Потом ведет меня показывать «необыкновенно удобную квартиру», которая первый раз еще не занята во время сезона и которую сегодня утром приходили осматривать два американца и одна русская княгиня, в силу чего служащая «больше по дружбе» старушка искренно советовала мне не терять времени. Поблагодарив ее за такое внезапное сочувствие и предпочтение, я обратился к ней с вопросом:

— Sie sind eine Deutsche?

— Zu Diensten. Und der gnadige Herr?

— Ein Russe.

— Das freut mich zu sehr. Ich wohnte so lange, so lange in Petersburg. Признаться сказать, такого города, кажется, нет, и не будет.

— Очень приятно слышать. Вы давно оставили Петербург?

— Да не вчера-таки, мы вот уж здесь живем, на худой конец, лет двадцать. Я с детства была подругой с madame Adolphine и потом никогда не хотела ее покинуть. Она мало хозяйством занимается, все у нее идет так, некому присмотреть. Когда meine Gonnerin купила этот маленький парадиз, она меня тотчас выписала из Брауншвейга…

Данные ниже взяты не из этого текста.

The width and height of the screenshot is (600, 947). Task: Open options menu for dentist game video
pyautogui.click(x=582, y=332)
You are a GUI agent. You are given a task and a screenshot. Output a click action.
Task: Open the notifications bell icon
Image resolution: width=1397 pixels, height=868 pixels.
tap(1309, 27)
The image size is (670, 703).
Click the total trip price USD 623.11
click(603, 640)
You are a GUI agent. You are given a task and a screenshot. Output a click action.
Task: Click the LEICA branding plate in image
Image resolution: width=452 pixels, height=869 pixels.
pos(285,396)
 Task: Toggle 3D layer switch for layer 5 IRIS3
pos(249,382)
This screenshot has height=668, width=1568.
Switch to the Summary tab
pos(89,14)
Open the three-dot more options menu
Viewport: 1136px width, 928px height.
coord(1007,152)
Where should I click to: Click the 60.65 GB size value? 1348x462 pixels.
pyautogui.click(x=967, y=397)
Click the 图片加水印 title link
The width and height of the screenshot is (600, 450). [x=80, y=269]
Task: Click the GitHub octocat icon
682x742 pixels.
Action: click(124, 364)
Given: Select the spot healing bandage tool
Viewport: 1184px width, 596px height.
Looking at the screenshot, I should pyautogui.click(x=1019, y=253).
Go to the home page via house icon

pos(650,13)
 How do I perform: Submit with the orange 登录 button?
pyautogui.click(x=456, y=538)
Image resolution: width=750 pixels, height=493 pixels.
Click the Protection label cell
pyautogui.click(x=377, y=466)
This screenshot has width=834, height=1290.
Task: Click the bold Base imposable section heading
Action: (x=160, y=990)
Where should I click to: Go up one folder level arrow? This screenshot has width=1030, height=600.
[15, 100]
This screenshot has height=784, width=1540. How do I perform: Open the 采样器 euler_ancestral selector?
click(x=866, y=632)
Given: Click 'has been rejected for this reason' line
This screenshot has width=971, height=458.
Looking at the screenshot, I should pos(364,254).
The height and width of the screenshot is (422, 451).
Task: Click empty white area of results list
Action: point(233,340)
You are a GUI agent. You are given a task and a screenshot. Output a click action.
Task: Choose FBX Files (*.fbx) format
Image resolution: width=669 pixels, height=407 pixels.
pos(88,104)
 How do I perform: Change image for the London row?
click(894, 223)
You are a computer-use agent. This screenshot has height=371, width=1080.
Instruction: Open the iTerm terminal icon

— А где вы жили в Петербурге? — спросил я вдруг.

— О, мы жили в самой лучшей части города, где lauter Herrschaften und Generale живут. Сколько раз я видела покойного государя, как он в коляске и в санях на одной лошади проезжал — so emst… можно связать, настоящий потентат был.

— Вы жили на Невском, на Морской?

— Да, то есть не совсем на Нефском, а тут возле, у Полицей-брюке.